La nuova industria del ghiaccio del Pala-Emanuele, graffiato ora da lame di metallo baluginante, è bella perché varia: più in là, scorgiamo Giovanni Castrucci che lavora serio con una schermitrice già nel giro delle nazionali. E lo stesso fa Fabio, uno dei primi campioni italiani sfornati dalla premiata ditta Castrucci & Figli. La fedeltà alla Società sportiva è un valore aggiunto qui ad Ariccia. Lo testimonia il ritorno avvenuto di recente nelle file amaranto-celesti di Enrico Berré, la medaglia d’argento a squadre nella sciabola a Tokio 2020. Giusto un mesetto prima della sua partenza per il Sol Levante, svolgendo ricerche per il libro del “centenario”, lo intervistammo fuori del Centro Giulio Onesti all’Acqua Acetosa; assieme al campionissimo c’era Sofia Ciaraglia, “la tigre bionda” che, anche lei, è andata alle Olimpiadi ma come riserva azzurra. Il “ninja delle pedane” (tutte queste definizioni sono nostre, ne abbiamo bisogno per impossessarci dei campioni in qualche modo), famoso per il suo “salto alla Berré” col quale pizzica gli avversari in controtempo, ci confessò che avrebbe firmato col sangue pur di salire sul podio. Bene, tutti hanno visto come sia stato il migliore del quartetto degli sciabolatori. Il numero degli assalti vinti tale che, se l’avessero eguagliato i compagni, l’oro non sarebbe sfuggito all’Italia nella finale con i coreani.

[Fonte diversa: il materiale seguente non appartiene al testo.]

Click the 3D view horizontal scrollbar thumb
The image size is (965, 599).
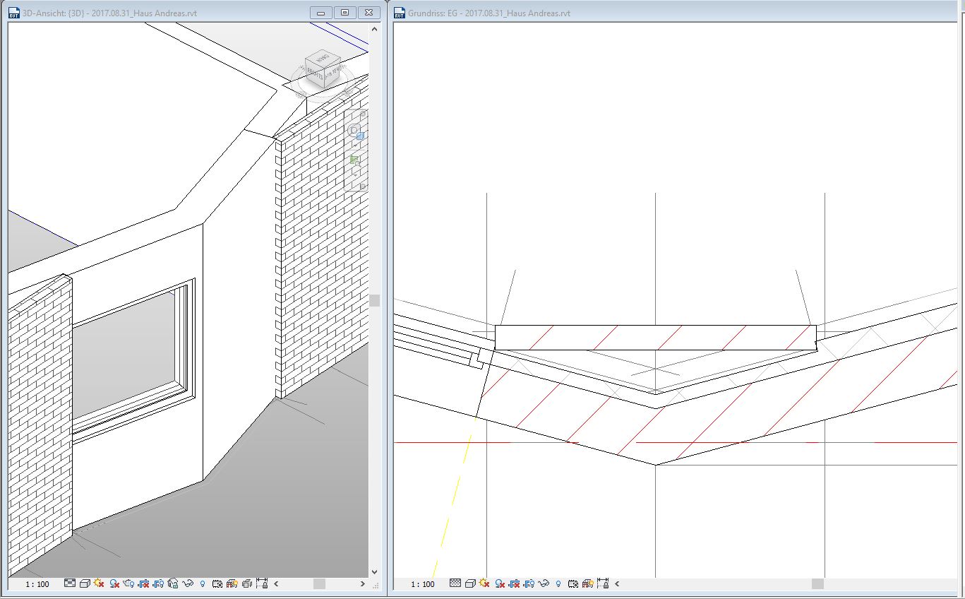point(319,584)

Enrico è romano di nascita ma castellano di adozione. I suoi genitori, come molti liberi professionisti che se lo sono potuto permettere, hanno lasciato il caos della labirintica metropoli per l’aria salubre delle colline adagiate sui sonnacchiosi crateri esposti a sud. Si potrebbe pensare che la scherma ariccina sia un qualcosa di elitario, come di sicuro lo era la nobile arte della “escrime” tanto tempo fa. Ma, al contrario, non è così. La politica di assistenza osservata dal sodalizio consente a famiglie economicamente in difficoltà di inserire i figli nei circuiti delle lezioni, col corollario delle trasferte agonistiche che formano gli assi di domani. Grande merito di questa peculiare attività va riconosciuto al professor Emanuele e al suo progetto “lo sport per tutti”, destinato alle categorie sociali meno fortunate. Una mission supportata a suon di decine di migliaia di euro dalla Fondazione Terzo Pilastro Internazionale.

La gioia della vittoria nel settore femminile della spada

Insomma, se vi capita di passare in macchina ad Ariccia, non dimenticate che, tra le “eccellenze” della zona, non c’è solo la porchetta, croccante con la crosticina e profumata di spezie orientali misto burine. La cosa più bella, viva e umana, della “Riccia” è la Scuola di Scherma. Un vulcano di emozioni e di razionalità tecniche, soffiate in vetro di Murano e lavorate da artigiani in un ambiente sano e familiare, massimamente sereno, dove si coltivano l’amicizia e il rispetto dell’altro. E, credeteci, non stiamo esagerando: nessuno rispetta di più “l’altro” di uno schermidore in bilico tra terra e cielo sulla sottile striscia d’argento di una pedana. Il colore della pelle non conta; quanti soldi hai in tasca, da dove vieni, chi sei e come parli neppure. Valgono solo il braccio, la mente e il cuore.